• What the exercise asks: Duplicate the rows from the line with "The width and height of the screenshot is (439, 369)." to the line with "Looking at the screenshot, I should (404, 112).", keeping each line verbatim.

--- Begin Input data ---

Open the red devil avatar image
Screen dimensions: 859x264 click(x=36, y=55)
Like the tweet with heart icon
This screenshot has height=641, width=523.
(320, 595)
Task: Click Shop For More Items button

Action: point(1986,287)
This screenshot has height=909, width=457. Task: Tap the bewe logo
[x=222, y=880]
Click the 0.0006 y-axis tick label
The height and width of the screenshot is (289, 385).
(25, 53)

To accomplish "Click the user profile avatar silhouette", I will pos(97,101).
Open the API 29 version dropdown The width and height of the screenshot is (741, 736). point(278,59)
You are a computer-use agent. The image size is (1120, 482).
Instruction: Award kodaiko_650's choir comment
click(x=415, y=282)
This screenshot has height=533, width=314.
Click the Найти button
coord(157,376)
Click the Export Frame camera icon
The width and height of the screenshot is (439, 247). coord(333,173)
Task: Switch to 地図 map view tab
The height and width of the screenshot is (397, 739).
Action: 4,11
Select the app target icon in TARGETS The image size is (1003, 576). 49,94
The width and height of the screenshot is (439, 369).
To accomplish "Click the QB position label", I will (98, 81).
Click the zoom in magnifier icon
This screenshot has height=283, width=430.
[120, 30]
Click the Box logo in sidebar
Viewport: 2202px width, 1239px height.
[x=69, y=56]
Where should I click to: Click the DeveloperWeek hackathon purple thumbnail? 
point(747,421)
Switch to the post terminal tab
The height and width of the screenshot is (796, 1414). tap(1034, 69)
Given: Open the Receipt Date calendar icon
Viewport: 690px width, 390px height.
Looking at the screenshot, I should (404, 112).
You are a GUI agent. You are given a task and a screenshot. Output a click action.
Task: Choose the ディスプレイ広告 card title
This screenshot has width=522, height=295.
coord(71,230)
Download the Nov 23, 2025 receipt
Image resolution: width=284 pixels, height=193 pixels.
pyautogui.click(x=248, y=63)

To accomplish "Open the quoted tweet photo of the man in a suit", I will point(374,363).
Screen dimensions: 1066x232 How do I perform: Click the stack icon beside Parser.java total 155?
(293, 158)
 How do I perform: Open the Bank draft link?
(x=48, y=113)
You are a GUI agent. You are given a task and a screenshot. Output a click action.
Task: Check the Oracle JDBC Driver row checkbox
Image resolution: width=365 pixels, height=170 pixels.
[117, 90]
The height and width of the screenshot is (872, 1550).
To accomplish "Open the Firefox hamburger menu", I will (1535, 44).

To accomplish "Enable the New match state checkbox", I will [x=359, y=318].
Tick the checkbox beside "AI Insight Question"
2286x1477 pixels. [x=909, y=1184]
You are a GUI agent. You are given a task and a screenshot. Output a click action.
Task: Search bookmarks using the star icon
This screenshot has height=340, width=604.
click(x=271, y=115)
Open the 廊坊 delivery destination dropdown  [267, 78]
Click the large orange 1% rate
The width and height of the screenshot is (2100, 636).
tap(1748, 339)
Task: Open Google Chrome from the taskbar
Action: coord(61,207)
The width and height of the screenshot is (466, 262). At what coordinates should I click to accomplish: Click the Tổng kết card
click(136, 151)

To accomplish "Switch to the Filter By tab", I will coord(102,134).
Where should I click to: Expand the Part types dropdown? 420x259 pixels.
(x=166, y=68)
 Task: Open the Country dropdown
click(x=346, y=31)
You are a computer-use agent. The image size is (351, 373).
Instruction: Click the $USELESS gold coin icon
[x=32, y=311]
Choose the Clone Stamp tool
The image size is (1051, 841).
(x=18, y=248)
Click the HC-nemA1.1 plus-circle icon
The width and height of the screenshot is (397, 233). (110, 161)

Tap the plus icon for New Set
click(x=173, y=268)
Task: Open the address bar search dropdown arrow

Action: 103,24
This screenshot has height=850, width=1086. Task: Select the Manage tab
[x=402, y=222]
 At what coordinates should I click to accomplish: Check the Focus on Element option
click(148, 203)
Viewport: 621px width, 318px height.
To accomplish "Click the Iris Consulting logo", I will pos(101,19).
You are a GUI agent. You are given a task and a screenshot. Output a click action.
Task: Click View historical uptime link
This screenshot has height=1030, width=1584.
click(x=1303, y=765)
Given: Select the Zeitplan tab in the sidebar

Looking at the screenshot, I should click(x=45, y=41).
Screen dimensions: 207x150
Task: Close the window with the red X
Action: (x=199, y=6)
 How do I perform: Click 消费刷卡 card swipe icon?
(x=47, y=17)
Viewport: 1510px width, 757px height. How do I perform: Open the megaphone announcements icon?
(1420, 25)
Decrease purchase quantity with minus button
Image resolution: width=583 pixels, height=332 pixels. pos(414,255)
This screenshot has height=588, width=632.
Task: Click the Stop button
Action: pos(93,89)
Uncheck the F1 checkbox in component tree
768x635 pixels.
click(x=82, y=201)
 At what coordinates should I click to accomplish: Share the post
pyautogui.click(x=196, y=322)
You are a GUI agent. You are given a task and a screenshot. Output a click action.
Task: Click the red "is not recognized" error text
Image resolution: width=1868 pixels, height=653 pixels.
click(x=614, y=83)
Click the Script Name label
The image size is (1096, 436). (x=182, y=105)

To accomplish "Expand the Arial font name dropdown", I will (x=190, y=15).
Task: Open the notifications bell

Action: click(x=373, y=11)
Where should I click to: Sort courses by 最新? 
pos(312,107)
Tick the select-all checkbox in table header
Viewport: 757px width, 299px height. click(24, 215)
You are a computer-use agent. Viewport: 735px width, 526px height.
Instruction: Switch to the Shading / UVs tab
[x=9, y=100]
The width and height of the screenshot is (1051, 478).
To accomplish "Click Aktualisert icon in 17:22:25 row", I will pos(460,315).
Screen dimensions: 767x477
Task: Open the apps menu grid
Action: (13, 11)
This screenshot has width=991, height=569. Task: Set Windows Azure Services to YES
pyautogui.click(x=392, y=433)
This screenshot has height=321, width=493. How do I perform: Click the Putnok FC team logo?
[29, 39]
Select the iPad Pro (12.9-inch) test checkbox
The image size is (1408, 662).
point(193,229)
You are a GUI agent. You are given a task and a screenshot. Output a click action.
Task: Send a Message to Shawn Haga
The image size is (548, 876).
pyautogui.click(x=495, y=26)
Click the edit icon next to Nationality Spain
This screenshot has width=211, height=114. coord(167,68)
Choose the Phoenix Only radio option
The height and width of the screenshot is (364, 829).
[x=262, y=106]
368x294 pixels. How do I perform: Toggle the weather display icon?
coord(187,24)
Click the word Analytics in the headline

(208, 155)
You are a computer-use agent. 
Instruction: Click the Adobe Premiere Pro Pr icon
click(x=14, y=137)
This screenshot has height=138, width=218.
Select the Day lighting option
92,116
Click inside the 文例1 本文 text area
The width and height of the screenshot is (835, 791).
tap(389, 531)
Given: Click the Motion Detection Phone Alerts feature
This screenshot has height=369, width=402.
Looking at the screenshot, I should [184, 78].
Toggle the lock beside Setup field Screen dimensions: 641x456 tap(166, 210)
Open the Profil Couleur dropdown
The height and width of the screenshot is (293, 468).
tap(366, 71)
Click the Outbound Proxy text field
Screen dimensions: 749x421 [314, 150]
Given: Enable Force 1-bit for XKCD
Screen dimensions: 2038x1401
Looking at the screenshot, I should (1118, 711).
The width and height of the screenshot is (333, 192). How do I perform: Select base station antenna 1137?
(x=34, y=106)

--- End Input data ---

• Written answer:
The width and height of the screenshot is (439, 369).
To accomplish "Click the QB position label", I will (98, 81).
Click the zoom in magnifier icon
This screenshot has height=283, width=430.
[120, 30]
Click the Box logo in sidebar
Viewport: 2202px width, 1239px height.
[x=69, y=56]
Where should I click to: Click the DeveloperWeek hackathon purple thumbnail? 
point(747,421)
Switch to the post terminal tab
The height and width of the screenshot is (796, 1414). tap(1034, 69)
Given: Open the Receipt Date calendar icon
Viewport: 690px width, 390px height.
Looking at the screenshot, I should (404, 112).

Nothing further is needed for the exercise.